他想再看看劍七頭頂的詞條,但是戰場變幻太快,他不敢看,畢竟萬一劍七遇險,他得第一時間出手幫忙。

即便他自己只有六品下階竟,也哪怕這麼一來會暴露底牌,但是這些日子他早已將劍七視作老友,斷不可能袖手旁觀。

果然,高猛隨後趕到,將高盛從劍七的壓迫下救了出來!

“坎位!”

高猛忽地喊了一聲,高盛心領神會,閃至坎位。

繼而,高猛持重刀,勢大力沉接連猛攻,高盛持輕刀,如毒蛇吐信專挑死角,伺機而動!

兄弟二人的殘影在陽光下流動,彷彿兩條首位相接的陰陽魚,整個院子裡已是刀影重重,到處都瀰漫著可見或不可見的刀氣!

“陰陽刀陣,果然名不虛傳!”

剛剛趕到的徐風行忍不住沉聲道,“此陣可困殺四品高手,劍七兄弟恐怕不是對手!”

說著,他手腕一抖,一個機關已悄然握在手中。

薛源不由又心下一緊,再看劍七,果然見他外衫已破十餘道裂口!

然而他竟沒有真正見血!

“每一刀他都在毫釐之間避開?!”薛源一臉不可思議!

高氏兄弟見劍七明明被困在陣中,卻怎麼也不受傷,同樣心中駭然!

於是高猛忽喊一聲,“兌位!”

兩人立即變陣!

兩柄刀交錯劃出圓弧,刀芒竟在半空之中凝成磨盤大小的氣旋,攪得滿院空氣如沸騰般翻滾!

二人在氣旋掩護下展開狂攻,劍七知那氣旋的厲害,不敢硬碰,一連被逼退了七步,後背撞上了桂花樹!

高猛見狀,當即躍起,重刀攜風雷之聲朝劍七當頭斬下去,而高盛的輕刀則悄無聲息刺向劍七丹田!

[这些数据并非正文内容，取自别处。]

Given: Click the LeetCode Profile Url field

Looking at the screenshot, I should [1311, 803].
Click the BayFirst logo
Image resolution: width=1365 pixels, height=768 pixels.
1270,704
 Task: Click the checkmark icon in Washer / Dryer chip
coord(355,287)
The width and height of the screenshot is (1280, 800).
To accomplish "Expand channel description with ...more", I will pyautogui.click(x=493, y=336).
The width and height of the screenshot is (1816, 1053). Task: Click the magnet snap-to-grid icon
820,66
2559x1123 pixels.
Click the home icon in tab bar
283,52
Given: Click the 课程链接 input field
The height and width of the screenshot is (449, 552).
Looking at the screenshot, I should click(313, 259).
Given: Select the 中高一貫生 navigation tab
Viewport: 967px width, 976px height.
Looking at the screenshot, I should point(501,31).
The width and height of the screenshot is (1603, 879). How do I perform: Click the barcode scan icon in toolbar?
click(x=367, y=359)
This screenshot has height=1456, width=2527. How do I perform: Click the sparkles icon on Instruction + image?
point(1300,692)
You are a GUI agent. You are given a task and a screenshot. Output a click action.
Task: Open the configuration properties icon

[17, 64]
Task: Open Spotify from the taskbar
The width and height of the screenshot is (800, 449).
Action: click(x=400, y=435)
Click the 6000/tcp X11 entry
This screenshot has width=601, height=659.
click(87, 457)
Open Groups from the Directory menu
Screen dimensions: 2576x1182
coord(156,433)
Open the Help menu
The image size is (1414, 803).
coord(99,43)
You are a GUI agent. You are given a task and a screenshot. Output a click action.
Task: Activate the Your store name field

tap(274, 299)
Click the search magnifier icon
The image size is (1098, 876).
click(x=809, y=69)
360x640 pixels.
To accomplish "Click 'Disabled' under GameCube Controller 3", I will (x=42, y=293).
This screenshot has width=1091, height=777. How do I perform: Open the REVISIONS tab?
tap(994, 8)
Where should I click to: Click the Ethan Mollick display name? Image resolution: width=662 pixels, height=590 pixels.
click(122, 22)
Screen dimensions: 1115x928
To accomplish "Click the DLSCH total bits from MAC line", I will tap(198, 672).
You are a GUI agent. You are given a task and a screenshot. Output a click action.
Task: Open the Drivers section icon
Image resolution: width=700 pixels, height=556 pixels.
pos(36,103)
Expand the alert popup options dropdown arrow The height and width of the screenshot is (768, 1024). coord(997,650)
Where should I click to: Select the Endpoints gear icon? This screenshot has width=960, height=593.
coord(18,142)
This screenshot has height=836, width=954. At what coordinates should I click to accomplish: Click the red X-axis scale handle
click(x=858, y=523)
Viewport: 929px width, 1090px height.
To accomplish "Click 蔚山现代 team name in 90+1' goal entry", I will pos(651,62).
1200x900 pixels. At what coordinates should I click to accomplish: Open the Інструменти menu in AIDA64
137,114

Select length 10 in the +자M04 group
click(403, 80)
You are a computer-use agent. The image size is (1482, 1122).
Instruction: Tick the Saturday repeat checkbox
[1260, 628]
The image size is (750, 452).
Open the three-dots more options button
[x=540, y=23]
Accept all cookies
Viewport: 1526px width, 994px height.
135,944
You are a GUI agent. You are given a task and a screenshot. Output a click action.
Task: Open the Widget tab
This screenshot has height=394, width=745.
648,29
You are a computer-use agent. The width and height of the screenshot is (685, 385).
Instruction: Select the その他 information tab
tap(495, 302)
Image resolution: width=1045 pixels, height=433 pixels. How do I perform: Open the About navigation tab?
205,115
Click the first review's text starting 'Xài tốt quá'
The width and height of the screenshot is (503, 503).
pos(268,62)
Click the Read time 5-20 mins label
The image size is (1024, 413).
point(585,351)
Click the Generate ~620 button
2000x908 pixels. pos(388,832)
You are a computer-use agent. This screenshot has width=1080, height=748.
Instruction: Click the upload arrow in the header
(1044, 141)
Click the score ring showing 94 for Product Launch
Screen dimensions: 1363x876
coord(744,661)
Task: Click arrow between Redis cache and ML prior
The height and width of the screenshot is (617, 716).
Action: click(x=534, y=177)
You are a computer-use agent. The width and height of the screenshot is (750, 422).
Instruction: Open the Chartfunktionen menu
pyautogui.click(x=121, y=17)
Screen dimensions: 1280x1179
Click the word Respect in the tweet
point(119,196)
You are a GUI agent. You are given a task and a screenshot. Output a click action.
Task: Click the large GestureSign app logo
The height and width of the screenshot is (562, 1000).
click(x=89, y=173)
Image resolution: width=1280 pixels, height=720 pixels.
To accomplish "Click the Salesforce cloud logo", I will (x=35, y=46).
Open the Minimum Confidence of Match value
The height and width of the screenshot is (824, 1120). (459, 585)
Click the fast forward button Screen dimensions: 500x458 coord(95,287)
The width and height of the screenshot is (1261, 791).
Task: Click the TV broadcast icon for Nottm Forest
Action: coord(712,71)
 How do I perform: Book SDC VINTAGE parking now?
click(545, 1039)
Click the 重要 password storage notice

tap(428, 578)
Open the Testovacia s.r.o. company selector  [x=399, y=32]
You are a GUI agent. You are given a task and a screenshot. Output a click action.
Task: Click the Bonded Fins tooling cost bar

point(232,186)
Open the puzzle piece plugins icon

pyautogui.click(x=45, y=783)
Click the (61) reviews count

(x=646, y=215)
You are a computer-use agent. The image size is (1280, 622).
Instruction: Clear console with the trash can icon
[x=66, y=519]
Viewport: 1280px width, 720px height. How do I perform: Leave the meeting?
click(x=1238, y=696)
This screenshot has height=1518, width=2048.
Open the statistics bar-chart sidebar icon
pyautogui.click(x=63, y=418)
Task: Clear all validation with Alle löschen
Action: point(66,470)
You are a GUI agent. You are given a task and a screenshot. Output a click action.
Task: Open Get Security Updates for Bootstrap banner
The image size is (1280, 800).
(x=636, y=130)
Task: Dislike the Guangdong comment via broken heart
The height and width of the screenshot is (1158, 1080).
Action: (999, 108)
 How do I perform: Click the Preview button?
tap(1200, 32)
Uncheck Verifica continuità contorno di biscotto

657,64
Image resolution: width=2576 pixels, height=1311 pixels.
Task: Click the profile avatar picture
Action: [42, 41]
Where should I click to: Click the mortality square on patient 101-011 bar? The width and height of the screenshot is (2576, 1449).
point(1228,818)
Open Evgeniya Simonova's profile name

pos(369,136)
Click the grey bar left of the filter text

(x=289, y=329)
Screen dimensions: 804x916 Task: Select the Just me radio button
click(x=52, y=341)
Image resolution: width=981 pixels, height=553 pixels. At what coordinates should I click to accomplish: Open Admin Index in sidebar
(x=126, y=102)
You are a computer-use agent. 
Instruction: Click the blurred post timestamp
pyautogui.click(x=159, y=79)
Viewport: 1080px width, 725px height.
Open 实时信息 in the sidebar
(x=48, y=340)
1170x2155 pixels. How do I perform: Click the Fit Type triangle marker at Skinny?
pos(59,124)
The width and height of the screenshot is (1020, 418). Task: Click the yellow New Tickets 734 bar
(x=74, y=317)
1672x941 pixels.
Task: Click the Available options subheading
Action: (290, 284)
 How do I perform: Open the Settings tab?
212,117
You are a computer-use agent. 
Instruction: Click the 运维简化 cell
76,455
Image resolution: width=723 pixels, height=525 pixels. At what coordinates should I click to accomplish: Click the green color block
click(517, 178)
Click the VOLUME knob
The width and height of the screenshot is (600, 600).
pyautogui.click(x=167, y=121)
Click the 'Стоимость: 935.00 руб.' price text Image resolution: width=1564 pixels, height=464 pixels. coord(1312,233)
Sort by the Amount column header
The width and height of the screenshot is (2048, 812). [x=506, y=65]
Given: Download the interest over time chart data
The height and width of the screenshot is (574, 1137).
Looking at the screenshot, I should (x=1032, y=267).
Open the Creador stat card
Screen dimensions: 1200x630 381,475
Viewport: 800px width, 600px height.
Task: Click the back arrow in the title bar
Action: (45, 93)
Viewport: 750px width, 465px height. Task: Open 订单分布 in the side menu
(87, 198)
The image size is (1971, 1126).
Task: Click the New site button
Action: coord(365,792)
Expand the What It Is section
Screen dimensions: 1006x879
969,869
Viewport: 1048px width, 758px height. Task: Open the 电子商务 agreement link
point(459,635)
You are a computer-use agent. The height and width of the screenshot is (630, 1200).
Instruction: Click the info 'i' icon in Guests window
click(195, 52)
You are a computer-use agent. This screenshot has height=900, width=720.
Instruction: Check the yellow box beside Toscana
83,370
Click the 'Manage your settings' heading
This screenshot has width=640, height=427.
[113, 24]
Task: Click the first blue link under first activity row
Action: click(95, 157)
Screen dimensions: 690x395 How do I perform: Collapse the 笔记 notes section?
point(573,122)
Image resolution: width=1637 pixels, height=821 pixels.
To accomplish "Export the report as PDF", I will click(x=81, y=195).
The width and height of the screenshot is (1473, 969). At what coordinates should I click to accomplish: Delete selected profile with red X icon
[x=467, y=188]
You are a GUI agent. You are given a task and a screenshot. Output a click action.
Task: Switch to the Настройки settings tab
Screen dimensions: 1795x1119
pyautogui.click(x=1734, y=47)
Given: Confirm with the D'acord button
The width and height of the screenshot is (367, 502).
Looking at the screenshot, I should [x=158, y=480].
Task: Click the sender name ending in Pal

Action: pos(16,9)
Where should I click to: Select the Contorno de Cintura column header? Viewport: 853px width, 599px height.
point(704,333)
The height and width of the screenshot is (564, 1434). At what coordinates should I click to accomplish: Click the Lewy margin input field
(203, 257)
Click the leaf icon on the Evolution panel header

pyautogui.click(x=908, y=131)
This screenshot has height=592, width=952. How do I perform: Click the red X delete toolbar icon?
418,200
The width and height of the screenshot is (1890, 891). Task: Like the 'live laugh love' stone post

見劍七陷入絕境,薛源當即抬起右手,準備發射極光電影針!

而徐風行也抬手,準備放機關!

然而劍七卻是雙目猛地一睜,眼中閃過一絲快意,更閃過如穿越二十年時光的流光!

“起!”

伴隨一聲大吼,劍七的身影忽然模糊成三道!

一道如蒼松迎客,一道如白虹貫日,最後一道則如驚鴻掠空!

“嘭”!

高猛的刀穿過其中一道身影,卻最終只砍在桂花樹上,三人合抱粗的桂花樹當即被砍成兩段,轟然而倒!

高盛那一刀,也刺中了另一道身影,卻終是刺在了空氣上!

而真正的劍七,現在就在高盛的跟前。

他手持長劍,劍尖已抵在高盛的喉嚨處。

高盛的髮髻被強大的劍氣吹散,他披頭散髮、雙目圓睜、臉色煞白,形同厲鬼!

但他的喉嚨,卻只有一點紅色,那劍尖精準地戳破了他一層皮,卻並未傷到他的肉!

一切突然定格,唯有桂花樹傾倒的轟隆聲,揚起無數飛揚的桂花。

桂花悄無聲息地落在劍七的劍上,如同鑄上了金色的銘文。

在場之人,無不目瞪口呆。

直到,劍七收劍。

高盛這才意識到,自己並未死!

看著劍七,怔怔道,“為何......不殺我?”

劍七淡淡道,“知道你們不服,等你們下回再來打。”

他沒有撒謊。

他的劍只有遇到高手才能提升,方才過招之間,他就提升了一大截。

甚至比跟陳綺羅對戰時提升得還多,因為這兩兄弟,原本是有實力殺他的!

只是在關鍵時刻,他又悟了而已!

眼下沒有比這兩人更好的陪練了,所以他自然捨不得殺掉。

然而,高猛卻是搖了搖頭。

說道,“不,我們心服口服。剛才你用的是三分截影......沒想到你是江南劍寮的主人,失敬了!”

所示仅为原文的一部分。